### Vorliegender Text
━━━━━━━━━━━━━━━━━━━━━━━━━━━━━━

Bohrungen in drei Kilometer Tiefe ließen Erdschichten in den Niederlanden absacken und Hauswände wackeln. Und sie verursachten bisher über tausend Erdbeben.

Ein Mann demonstriert in Loppersum gegen die Erdgasförderung in der Region Bild: dpa

GRONINGEN dpa | Die historischen Kirchenglocken in Groningen läuteten dumpf. Die verzweifelte Mahnung vor drohendem Unheil galt Den Haag. „Dreht den Gaskran zu“, riefen dort wütende Demonstranten vor dem Parlamentsgebäude. Es geht um die Gasförderung und damit um die Zukunft der Menschen in der nordöstlichen Provinz der Niederlande, einem der größten Erdgasproduzenten Europas. Der Streit um Gas, Geld und große Gefahren ist heftig entbrannt.

Die großen Erdgasvorkommen liegen im Groninger Boden nahe der deutschen Grenze. Doch die Bohrungen führten bereits zu mehr als 1.000 Erdbeben in der Region. Den Bewohnern sackt der Boden unter den Füssen weg. Doch das spielte bei der Gasförderung nie eine Rolle. In einem Untersuchungsbericht fällte nun der nationale Sicherheitsrat ein knallhartes Urteil: Maximaler Gewinn war Behörden und Unternehmen demnach wichtiger als die Sicherheit der Bürger.

Die Politiker in Den Haag reagierten entsetzt. Für die Groninger aber ist der Report nach Jahrzehnten eine bittere Bestätigung. „Unsere Sicherheit spielte keine einzige Rolle, und das ist skandalös“, sagte Dirk Kleijer von der Bürgerinitiative Groninger Bodem Beweging.

Dabei hatte es wie ein Märchen begonnen: Als am 22. Juli 1959 unter einem Feld des Bauern Boon bei Slochteren Erdgas gefunden wurde, lockte unerschöpflicher Reichtum. Mit rund 900 Quadratkilometern und etwa 2800 Milliarden Kubikmetern Gas war es eines der größten Gasfelder der Welt.

Der Rohstoff machte die Niederlande nach Norwegen zum größten Erdgasproduzenten Europas. Über 2000 Milliarden Kubikmeter Gas wurden bisher gefördert, davon etwa die Hälfte für den Export. Der Staat verdiente gut daran, bisher rund 265 Milliarden Euro.

Alptraum für die Bürger

Doch für viele Bürger in der knapp 600 000 Einwohner zählenden Provinz wurde es zum Alptraum. Die Bohrungen in etwa drei Kilometer Tiefe ließen die Erdschichten absacken. Die Folge sind sogenannte Mikrobeben bis zur Stärke 2 auf der Richterskala. Bei den Bewohnern im Gebiet der Förderstellen hängen schon lange die Türen schief, klemmen Fenster und haben Mauern tiefe Risse. Und die Beben werden immer häufiger und immer heftiger.

━━━━━━━━━━━━━━━━━━━━━━━━━━━━━━

### Einträge im Datensatz
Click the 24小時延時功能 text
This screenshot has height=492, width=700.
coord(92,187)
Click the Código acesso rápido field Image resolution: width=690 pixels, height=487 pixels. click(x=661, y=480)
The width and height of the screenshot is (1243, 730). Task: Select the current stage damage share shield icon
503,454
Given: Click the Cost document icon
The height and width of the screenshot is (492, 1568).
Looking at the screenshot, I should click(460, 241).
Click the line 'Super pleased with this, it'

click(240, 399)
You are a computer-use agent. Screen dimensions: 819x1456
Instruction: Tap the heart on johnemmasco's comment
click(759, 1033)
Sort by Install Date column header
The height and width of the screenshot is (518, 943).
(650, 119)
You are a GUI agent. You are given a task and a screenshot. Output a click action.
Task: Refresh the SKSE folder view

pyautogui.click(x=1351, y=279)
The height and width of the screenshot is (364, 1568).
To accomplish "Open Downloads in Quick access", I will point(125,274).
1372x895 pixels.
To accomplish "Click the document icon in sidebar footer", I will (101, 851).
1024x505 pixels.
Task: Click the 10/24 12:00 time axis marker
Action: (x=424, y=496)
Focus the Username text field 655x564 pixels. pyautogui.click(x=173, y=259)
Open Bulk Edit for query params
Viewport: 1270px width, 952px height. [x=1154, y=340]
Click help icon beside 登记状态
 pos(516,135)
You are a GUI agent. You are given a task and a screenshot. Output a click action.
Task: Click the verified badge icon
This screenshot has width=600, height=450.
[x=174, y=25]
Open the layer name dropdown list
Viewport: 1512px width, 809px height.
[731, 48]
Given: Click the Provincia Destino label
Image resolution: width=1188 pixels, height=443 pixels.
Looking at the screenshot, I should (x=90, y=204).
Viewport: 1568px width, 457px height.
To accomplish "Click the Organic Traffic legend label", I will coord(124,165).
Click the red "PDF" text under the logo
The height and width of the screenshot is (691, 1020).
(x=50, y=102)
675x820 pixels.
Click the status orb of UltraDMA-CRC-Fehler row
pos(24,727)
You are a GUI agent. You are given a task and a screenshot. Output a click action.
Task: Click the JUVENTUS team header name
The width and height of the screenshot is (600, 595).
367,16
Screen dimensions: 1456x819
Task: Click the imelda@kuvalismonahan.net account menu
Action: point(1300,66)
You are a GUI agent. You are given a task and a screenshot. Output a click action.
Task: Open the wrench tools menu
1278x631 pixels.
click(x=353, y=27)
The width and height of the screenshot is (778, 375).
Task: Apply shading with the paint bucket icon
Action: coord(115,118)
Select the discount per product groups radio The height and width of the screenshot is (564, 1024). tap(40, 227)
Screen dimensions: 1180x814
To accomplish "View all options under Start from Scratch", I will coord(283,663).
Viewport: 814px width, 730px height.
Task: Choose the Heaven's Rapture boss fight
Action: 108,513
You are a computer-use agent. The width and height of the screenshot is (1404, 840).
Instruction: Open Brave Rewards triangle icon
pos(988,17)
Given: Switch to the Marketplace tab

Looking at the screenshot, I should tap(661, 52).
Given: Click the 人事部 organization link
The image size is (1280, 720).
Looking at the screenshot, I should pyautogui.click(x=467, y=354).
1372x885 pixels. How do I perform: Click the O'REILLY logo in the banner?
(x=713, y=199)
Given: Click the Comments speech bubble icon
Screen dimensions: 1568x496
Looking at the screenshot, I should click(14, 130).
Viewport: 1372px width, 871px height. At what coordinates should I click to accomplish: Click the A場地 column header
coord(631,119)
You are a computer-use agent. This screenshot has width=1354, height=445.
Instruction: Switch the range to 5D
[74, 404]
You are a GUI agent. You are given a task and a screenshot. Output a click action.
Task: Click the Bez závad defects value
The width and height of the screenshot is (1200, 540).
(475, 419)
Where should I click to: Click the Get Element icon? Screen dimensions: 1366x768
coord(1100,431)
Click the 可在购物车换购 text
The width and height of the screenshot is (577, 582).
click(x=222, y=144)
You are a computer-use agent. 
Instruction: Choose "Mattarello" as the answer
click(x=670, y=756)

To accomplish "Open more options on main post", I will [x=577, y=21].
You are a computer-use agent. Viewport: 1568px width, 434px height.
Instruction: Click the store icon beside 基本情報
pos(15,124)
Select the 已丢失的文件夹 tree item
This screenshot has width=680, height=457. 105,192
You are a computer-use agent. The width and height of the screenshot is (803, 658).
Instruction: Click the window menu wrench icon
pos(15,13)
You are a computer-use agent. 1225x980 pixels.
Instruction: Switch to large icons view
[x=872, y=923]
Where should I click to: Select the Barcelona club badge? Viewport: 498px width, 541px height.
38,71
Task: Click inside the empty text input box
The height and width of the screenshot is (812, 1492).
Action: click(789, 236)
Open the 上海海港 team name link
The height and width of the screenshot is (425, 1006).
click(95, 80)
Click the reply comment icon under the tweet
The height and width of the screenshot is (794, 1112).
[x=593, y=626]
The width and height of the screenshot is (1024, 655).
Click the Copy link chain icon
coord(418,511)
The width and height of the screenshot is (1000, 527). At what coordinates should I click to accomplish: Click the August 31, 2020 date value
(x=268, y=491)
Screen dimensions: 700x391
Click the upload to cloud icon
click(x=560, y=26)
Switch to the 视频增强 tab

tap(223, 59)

━━━━━━━━━━━━━━━━━━━━━━━━━━━━━━

### Aufgaben
1. Entscheide für jede Aussage, ob sie zum Text über die Gasförderung in Groningen passt. Antworte jeweils mit Ja oder Nein und zitiere die entscheidenden Worte wörtlich. (a) Das Erdgas bei Slochteren wurde am 22. Juli 1959 gefunden. (b) Ungefähr die Hälfte des geförderten Gases ging in den Export. (c) Die Provinz Groningen hat mehr als eine Million Einwohner.
2. Gib aus den Einträgen wörtlich den Abschnitt wieder, der mit der Zeile beginnt, die „The height and width of the screenshot is (364, 1568).“ enthält, und mit der Zeile endet, die „Select the discount“ enthält. Beide Zeilen gehören dazu.

### Antworten in Reihenfolge
1.
(a) Ja: „Als am 22. Juli 1959 unter einem Feld des Bauern Boon bei Slochteren Erdgas gefunden wurde“
(b) Ja: „davon etwa die Hälfte für den Export“
(c) Nein: „in der knapp 600 000 Einwohner zählenden Provinz“

2.
The height and width of the screenshot is (364, 1568).
To accomplish "Open Downloads in Quick access", I will point(125,274).
1372x895 pixels.
To accomplish "Click the document icon in sidebar footer", I will (101, 851).
1024x505 pixels.
Task: Click the 10/24 12:00 time axis marker
Action: (x=424, y=496)
Focus the Username text field 655x564 pixels. pyautogui.click(x=173, y=259)
Open Bulk Edit for query params
Viewport: 1270px width, 952px height. [x=1154, y=340]
Click help icon beside 登记状态
 pos(516,135)
You are a GUI agent. You are given a task and a screenshot. Output a click action.
Task: Click the verified badge icon
This screenshot has width=600, height=450.
[x=174, y=25]
Open the layer name dropdown list
Viewport: 1512px width, 809px height.
[731, 48]
Given: Click the Provincia Destino label
Image resolution: width=1188 pixels, height=443 pixels.
Looking at the screenshot, I should (x=90, y=204).
Viewport: 1568px width, 457px height.
To accomplish "Click the Organic Traffic legend label", I will coord(124,165).
Click the red "PDF" text under the logo
The height and width of the screenshot is (691, 1020).
(x=50, y=102)
675x820 pixels.
Click the status orb of UltraDMA-CRC-Fehler row
pos(24,727)
You are a GUI agent. You are given a task and a screenshot. Output a click action.
Task: Click the JUVENTUS team header name
The width and height of the screenshot is (600, 595).
367,16
Screen dimensions: 1456x819
Task: Click the imelda@kuvalismonahan.net account menu
Action: point(1300,66)
You are a GUI agent. You are given a task and a screenshot. Output a click action.
Task: Open the wrench tools menu
1278x631 pixels.
click(x=353, y=27)
The width and height of the screenshot is (778, 375).
Task: Apply shading with the paint bucket icon
Action: coord(115,118)
Select the discount per product groups radio The height and width of the screenshot is (564, 1024). tap(40, 227)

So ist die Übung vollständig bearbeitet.